Comments (15)
The JSON file shared by web-platform tests does not contain valid UTF-8. I recommend skipping invalid UTF-8 tests.
from ada-python.
cc @lemire
from ada-python.
In case it wasn't clear, this is just a problem with the Python bindings and not the source C++ application.
Here is where ada
does the relevant tests.
Here is the branch where I've added tests and am attempting fixes.
from ada-python.
This might be due to different handling of the surrogate pairs between Python's json
module and ada
's simdjson
.
I tried plugging in pysimdjson, but it has trouble even parsing the input file. I'll file a report in that repo.
from ada-python.
@bbayles Ok. So we must take an invalid Unicode sequence and convert it to UTF-8. The UTF-8 should be valid. The simdjson library also supports invalid UTF-8 transcoding, called WTF-8, but the ada URL library assumes that the input is UTF-8 so I wanted to give it UTF-8. There is no mention of WTF-8 in the URL spec.
How to do it? In JavaScript, we do it by replacement typically...
Try it out in Node...
const encoder = new TextEncoder();
console.log(encoder.encode('\ud800\ud801\ud811'))
You will notice that it uses the default replacement character U+FFFD.
That's what simdjson does in this instance.
I have not investigated but it is standard enough as a practice that it should be standard in Python too. Although I admit I don't know how to do it right now.
from ada-python.
I tried plugging in pysimdjson, but it has trouble even parsing the input file.

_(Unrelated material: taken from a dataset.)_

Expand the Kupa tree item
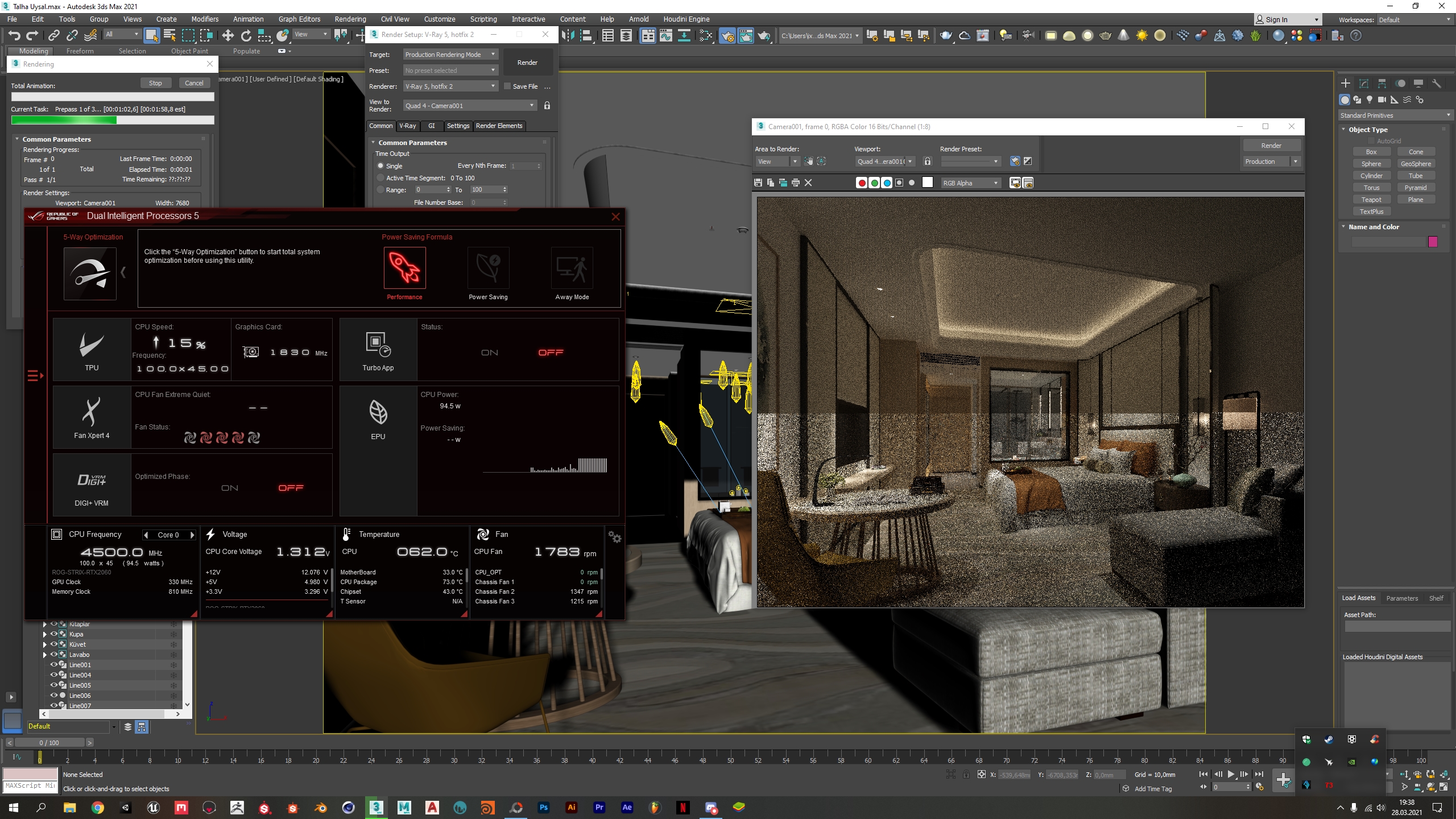 pos(44,634)
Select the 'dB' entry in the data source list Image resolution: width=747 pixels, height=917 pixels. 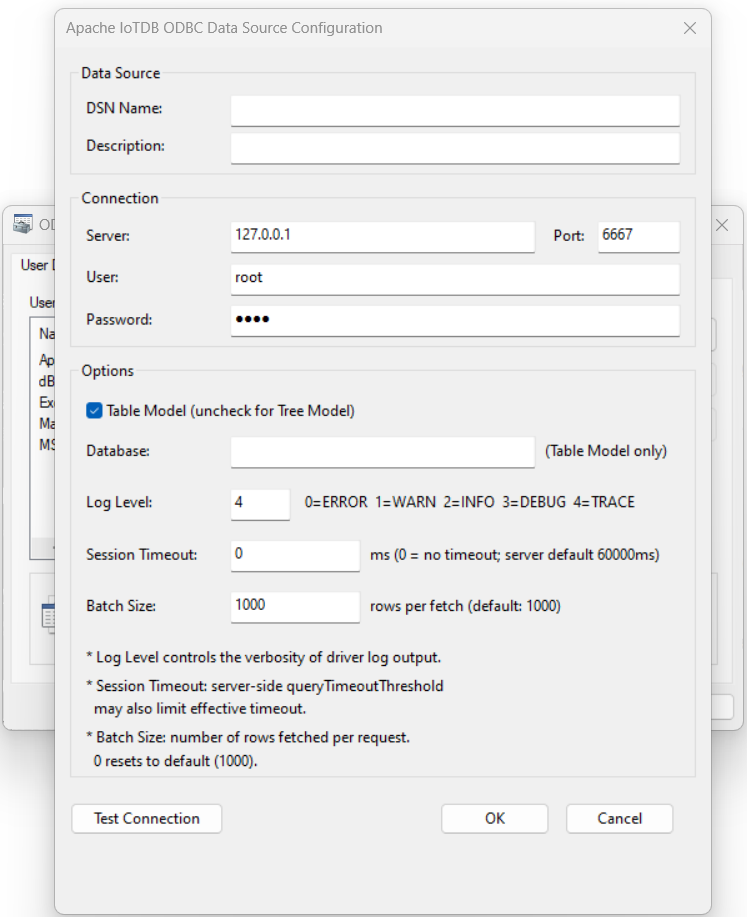click(46, 381)
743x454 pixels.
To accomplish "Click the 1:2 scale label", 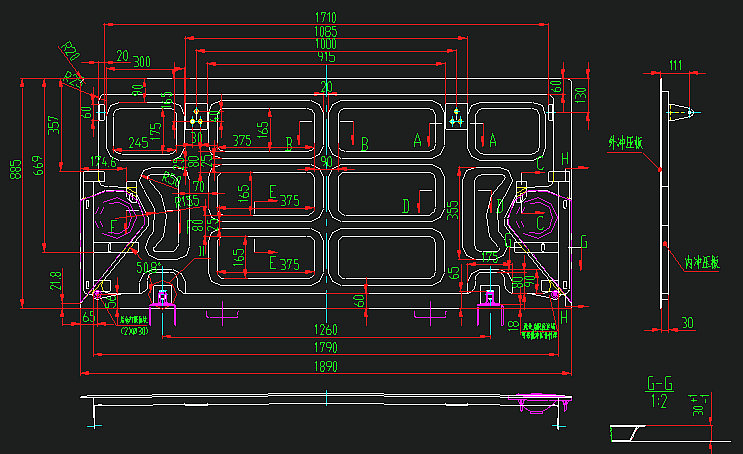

Effectively, the input is not portable JSON because of the bad Unicode sequence, so you should expect the file to fail in several instances.
It is unfortunate.
from ada-python.
Agreed. I will add the same test as a properly encoded byte sequence, outside of the JSON.
from ada-python.
@bbayles If you find out how to do decoding with replacement in Python, I'd love to know. I am sure it is covered by the standard libraries.
from ada-python.
I think we'll find that the issue is with decoding the JSON; it works fine when I encode the string myself.
I'll compare the outputs of various JSON decoders to see if I should file bugs against them.
from ada-python.
For reference, here are some things I found when testing...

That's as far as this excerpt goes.